A colleague was showing a few of us a newly renovated sanctuary. The large baptismal fount was located smack in the middle of the center aisle about three or four pews back. The liturgical symbolism placed the emphasis on baptizing there among the people. And there was the hope that meaning would be found as folks would be coming and going past the fount each Sunday. As we admired the fount, somebody asked about weddings, “What do you do with the fount in the aisle when it comes to a bride and a bridal party?” The pastor didn’t say a word. He just smiled and pointed with his toe to the three huge bolts at the base of the fount. It wasn’t going anywhere. Then he said, “Can you think of a better time to remember your baptismal identity than when you are making a lifelong promise to someone?” I can imagine some folks since have thought that was absurd.
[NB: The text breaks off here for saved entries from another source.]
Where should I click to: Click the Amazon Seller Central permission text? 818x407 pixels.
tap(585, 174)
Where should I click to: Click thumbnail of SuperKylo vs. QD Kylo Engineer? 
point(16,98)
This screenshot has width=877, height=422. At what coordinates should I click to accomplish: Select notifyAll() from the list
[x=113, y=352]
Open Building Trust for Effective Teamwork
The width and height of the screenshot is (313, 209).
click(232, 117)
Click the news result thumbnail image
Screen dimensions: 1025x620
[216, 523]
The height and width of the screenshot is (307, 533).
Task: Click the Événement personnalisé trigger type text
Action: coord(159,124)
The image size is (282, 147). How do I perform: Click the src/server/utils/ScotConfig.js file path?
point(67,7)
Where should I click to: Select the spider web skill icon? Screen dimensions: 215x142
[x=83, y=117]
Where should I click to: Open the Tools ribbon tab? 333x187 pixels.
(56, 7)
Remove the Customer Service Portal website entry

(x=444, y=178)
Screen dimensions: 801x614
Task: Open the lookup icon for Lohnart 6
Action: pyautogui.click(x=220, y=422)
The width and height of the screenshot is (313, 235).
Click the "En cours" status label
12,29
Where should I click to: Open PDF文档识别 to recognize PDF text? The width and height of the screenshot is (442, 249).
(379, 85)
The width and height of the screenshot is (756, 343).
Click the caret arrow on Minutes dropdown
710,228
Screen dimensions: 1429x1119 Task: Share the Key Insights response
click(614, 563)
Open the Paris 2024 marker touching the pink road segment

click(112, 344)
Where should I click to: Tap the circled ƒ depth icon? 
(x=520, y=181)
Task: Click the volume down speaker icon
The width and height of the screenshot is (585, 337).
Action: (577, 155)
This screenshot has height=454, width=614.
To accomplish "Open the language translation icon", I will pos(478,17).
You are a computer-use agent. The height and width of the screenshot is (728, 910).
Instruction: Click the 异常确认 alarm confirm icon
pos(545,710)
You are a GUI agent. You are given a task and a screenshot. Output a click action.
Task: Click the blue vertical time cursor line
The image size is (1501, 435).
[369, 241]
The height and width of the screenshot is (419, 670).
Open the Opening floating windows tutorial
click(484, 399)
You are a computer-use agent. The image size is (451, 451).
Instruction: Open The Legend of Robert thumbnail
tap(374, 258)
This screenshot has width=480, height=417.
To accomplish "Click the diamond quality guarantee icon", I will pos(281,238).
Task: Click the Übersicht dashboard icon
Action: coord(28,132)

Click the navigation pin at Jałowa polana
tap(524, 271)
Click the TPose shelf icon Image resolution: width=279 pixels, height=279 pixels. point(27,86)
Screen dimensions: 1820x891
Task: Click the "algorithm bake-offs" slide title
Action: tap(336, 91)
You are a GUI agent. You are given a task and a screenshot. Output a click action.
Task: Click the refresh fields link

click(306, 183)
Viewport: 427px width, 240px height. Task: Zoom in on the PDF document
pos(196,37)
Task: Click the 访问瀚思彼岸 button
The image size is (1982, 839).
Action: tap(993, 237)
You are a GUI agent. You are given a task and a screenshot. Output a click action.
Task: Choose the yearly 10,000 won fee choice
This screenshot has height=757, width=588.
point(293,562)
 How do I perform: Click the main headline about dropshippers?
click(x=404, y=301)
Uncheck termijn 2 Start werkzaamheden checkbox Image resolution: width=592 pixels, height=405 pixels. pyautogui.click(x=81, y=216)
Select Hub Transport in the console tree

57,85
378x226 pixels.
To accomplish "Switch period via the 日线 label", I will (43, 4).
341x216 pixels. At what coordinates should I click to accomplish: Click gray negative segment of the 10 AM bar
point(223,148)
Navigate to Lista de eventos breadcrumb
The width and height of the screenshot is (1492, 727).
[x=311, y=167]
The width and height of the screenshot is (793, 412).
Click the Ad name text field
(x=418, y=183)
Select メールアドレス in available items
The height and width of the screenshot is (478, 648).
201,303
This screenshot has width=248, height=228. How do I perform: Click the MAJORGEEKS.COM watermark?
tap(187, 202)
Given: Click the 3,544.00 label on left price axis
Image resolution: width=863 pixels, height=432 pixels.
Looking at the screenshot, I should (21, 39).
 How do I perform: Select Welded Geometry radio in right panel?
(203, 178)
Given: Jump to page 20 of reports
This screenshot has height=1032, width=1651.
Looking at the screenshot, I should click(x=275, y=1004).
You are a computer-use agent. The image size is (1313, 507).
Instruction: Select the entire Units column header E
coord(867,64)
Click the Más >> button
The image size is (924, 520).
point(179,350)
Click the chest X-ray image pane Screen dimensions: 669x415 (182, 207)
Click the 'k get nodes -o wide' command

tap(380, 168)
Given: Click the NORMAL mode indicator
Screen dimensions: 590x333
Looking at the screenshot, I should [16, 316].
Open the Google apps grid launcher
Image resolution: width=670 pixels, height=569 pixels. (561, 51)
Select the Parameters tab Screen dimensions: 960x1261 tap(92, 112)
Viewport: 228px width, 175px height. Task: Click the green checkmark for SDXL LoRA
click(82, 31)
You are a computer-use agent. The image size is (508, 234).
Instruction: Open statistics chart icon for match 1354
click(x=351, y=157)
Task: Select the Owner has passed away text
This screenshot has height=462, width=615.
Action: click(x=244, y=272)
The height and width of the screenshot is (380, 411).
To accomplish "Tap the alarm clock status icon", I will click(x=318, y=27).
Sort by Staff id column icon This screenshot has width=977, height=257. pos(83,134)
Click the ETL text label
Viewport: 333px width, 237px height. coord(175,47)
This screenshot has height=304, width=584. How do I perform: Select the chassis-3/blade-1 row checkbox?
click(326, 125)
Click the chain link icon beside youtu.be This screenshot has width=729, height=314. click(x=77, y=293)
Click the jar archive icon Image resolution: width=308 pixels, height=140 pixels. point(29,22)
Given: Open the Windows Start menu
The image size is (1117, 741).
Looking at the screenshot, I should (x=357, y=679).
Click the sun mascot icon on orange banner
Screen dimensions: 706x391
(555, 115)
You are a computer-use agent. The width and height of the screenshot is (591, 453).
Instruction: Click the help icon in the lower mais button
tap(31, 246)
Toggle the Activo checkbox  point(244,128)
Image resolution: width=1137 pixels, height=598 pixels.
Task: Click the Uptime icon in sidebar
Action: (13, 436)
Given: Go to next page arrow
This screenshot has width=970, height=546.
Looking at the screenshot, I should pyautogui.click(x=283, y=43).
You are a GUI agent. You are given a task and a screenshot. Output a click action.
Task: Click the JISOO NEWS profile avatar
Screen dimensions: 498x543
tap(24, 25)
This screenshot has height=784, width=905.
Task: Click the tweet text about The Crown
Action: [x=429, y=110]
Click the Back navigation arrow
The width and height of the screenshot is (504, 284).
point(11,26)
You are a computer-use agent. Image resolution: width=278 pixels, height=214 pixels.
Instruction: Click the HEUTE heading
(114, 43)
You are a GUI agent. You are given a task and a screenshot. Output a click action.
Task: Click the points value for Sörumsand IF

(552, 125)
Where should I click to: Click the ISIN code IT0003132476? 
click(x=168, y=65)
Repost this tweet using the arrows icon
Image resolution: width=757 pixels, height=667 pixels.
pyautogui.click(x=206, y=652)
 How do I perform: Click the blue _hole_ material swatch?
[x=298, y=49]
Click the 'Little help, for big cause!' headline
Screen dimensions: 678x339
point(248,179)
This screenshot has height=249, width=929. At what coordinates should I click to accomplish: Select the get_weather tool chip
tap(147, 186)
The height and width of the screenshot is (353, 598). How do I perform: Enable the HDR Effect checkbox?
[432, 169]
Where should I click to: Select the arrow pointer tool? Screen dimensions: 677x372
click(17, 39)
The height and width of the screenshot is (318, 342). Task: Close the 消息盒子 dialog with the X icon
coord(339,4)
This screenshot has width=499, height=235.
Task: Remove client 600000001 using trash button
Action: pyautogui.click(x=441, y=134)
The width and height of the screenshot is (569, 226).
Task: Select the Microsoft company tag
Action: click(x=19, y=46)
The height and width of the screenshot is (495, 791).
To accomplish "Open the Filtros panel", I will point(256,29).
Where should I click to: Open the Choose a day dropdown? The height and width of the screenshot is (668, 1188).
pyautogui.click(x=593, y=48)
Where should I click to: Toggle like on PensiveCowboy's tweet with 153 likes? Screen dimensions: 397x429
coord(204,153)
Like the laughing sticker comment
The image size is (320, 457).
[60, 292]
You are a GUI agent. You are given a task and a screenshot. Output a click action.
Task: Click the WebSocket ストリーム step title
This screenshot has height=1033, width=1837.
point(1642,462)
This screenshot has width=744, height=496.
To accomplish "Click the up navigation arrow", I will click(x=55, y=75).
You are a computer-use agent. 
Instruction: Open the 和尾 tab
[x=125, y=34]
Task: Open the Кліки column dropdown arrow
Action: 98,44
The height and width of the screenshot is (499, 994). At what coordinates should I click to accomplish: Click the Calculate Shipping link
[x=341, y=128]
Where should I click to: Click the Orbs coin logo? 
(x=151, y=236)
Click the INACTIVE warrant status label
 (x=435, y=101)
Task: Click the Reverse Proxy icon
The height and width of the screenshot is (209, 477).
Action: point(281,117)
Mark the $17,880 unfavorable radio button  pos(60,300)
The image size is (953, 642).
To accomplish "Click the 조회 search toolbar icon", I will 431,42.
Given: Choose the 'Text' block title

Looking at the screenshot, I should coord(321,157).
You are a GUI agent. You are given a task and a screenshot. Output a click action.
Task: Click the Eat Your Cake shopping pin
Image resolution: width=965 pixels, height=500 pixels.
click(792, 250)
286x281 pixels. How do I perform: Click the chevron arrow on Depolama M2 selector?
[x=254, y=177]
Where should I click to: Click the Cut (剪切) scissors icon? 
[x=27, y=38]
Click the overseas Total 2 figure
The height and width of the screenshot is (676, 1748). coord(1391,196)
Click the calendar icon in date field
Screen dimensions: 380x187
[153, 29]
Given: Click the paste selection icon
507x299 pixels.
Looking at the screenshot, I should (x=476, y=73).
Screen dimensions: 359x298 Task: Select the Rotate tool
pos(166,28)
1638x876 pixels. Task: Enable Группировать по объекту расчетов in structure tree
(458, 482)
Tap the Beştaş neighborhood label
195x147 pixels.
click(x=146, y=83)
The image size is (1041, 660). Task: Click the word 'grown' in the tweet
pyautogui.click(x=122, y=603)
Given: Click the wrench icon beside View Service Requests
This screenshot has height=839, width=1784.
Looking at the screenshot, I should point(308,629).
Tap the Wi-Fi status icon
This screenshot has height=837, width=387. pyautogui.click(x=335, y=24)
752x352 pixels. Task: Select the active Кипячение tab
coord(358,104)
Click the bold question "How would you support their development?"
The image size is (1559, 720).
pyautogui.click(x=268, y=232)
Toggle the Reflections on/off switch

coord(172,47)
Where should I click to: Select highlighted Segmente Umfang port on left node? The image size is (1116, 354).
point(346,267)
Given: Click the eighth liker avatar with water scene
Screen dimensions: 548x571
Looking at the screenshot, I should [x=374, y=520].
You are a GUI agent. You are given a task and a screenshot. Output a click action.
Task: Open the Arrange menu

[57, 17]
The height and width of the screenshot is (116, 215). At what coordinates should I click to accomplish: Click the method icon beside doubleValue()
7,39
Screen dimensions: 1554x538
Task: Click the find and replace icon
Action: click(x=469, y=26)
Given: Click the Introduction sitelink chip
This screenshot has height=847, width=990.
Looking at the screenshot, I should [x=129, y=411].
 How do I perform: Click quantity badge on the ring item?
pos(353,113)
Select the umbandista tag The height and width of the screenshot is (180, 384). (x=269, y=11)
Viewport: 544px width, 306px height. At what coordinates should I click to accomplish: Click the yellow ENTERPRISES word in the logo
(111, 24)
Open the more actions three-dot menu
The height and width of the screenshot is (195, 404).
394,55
Imagine a baptismal fount out on Palmer Square, or at the train station, or on a crowded corner, or in your school, or next to the water cooler at work, smack out there on Main Street. Not to put piety on display or to splash out grace on demand (though that may not be a bad idea), but celebrating a baptism where and when you and I are immersed in all that the world demands. We baptized Oliver this morning, as, together with his parents and the rest of his family, we expressed our homage, our gratitude, our joy, and our devotion to the God we know in and through Jesus Christ. It’s one thing to give voice to it here at this fount. It’s quite another to shout it out on Main Street where our humanity runs amok and there are a whole lot more demands on your attention, your allegiance, your life.

What if an encounter with a parable of Jesus is less about sitting down and diagramming it until you can squeeze some meaning out and much more about being drawn into a world you’re not expected to understand and discovering afresh the one who is doing the telling. Here in Matthew Jesus draws a cartoon with his words. He creates a world so pumped up, so absurd, so distasteful, so foul. Yet a world, if we’re honest, that is uncomfortably familiar. And when you find yourself confronted again and again by the farcical nature of the powers and principalities of the everyday, it would seem that the one telling the parable still expects your devotion, your joy, your gratitude, and your commitment.

Living into and claiming your baptismal devotion to Christ Jesus precisely in those moments when it feels like the world around you has gone off the rails, or when you’re taking in the news of the day and find yourself whispering, “You can’t make this up,” or when the pain of a broken relationship or very real family drama leaves you wanting to wake up from a bad dream, or when you find yourself being bombarded a whole bunch of medical information you could never be expected to understand, or when the promotion at work makes you feel ten-feet-tall, or when the new love of your life has you on cloud nine, or the death of your spouse after 63 years makes it feel like you are living in some kind of fog, or when the newborn baby is cooing and smiling at you in the middle of the night and for the life of you, you never dreamed you could be so blessed… in those absurd moments of life that are so utterly everyday, don’t forget you’ve been marked with the indelible sign of God’s love and you have tasted the joy of God’s grace, and that life you have in Christ, it’s for the long haul.

And you know, you know, you know… you’re going have to say something.